Text passage —

========================================

The box's location was forgotten until 27 May 1865, when it was found by a worker carrying out restoration work for the 600th anniversary of Dante's birth. A young student and later a respected notary, Matteucci Anastasio, noticed the words "OSSA DANTIS" (Dante's bones) on the box and saved it from being thrown into a common grave. (The full inscription stated: "Dantis ossa a me Frate Antonio Santi hic posita 1677, die 18 Octobris", written by Friar Santi.)

The almost complete skeleton of bones were rearticulated and put on display to the public in a crystal coffin for a few months before being reburied under the monument in a walnut chest protected by a lead cover. It remains in place and has never been returned to Florence.

===1900–present===
In 1921 a bronze garland was added to the foot of the sarcophagus in memory of the dead of World War I, as well as a marble plaque to its right describing the various restorations of the tomb and an iron gate to the neighbouring garden, designed by the Venetian artist Umberto Bellotto. The bones were hidden yet again during World War II to prevent them being destroyed by bombing. They were buried in the garden from March 1944 to 19 December 1945 until they were returned to the monument, now marked with a plaque.
The monument was restored in 2006–2007, including a complete repainting of its facades.

========================================

Stored data —
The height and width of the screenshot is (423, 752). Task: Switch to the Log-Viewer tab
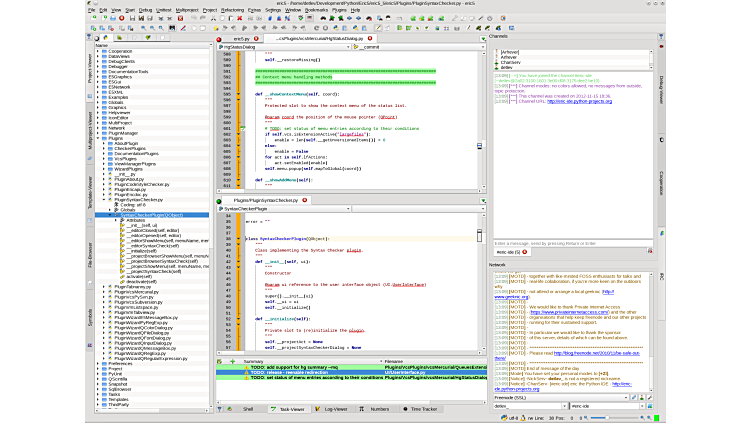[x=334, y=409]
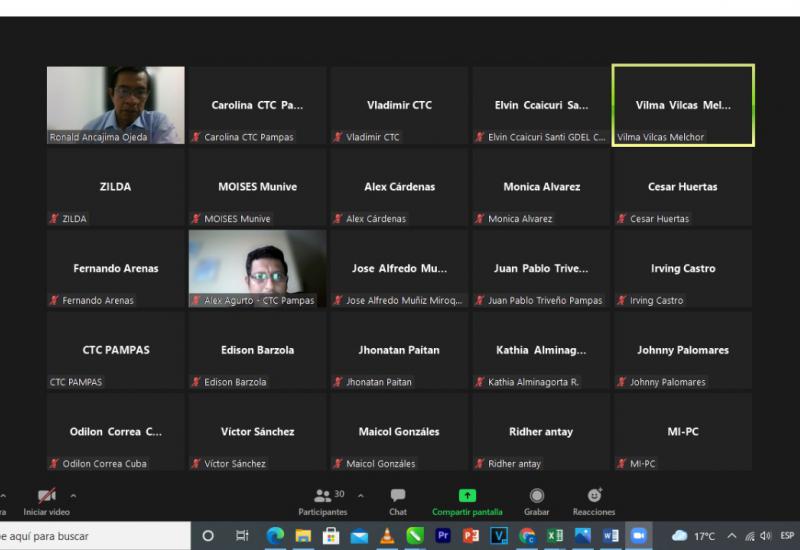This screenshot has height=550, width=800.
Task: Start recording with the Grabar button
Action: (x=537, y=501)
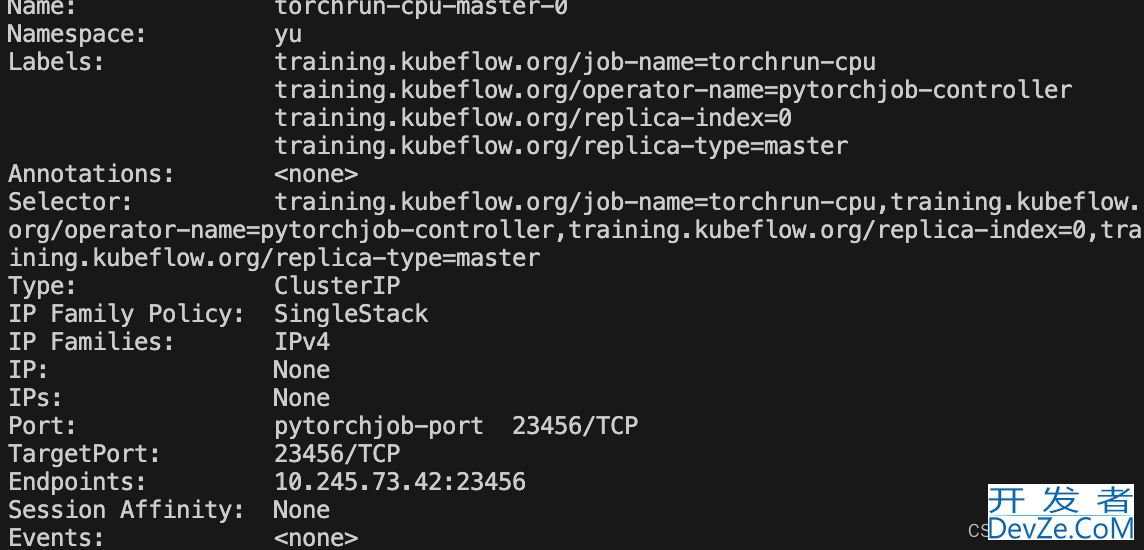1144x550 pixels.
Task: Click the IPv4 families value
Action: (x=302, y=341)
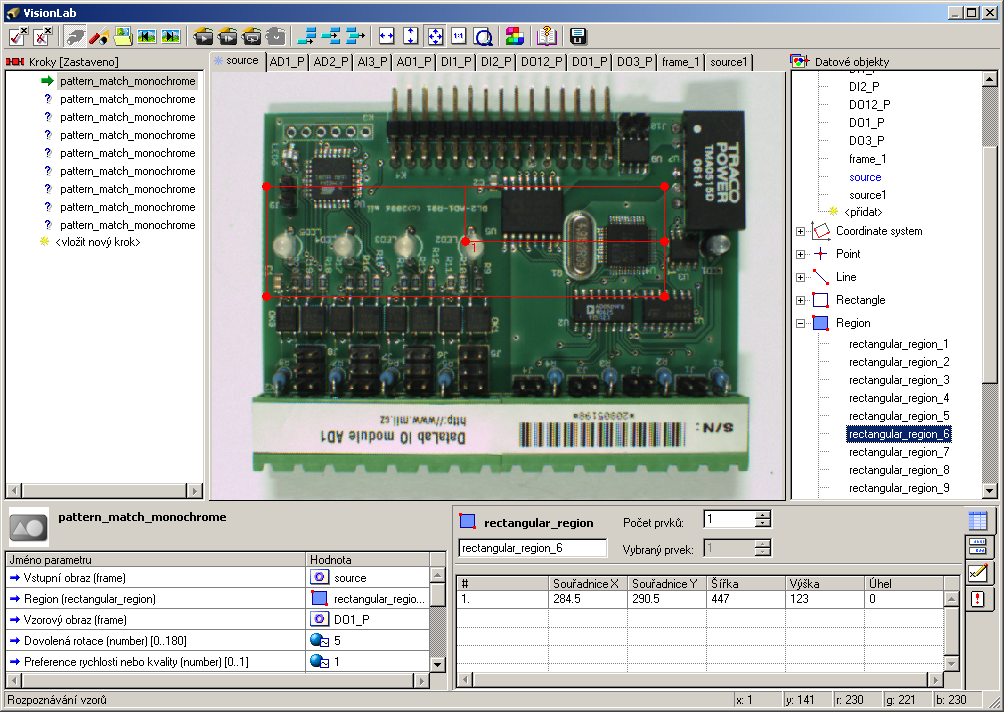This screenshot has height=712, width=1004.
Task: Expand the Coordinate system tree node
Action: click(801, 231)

========================================

Required work —
a) According to the text about Dante's remains, on what date was the box containing the bones found?
b) In the text about Dante's remains, why were the bones buried in the garden from March 1944 to 19 December 1945?

Exercise solutions —
a) 27 May 1865.

b) During World War II the bones were hidden in the garden to prevent them from being destroyed by bombing. They were returned to the monument on 19 December 1945.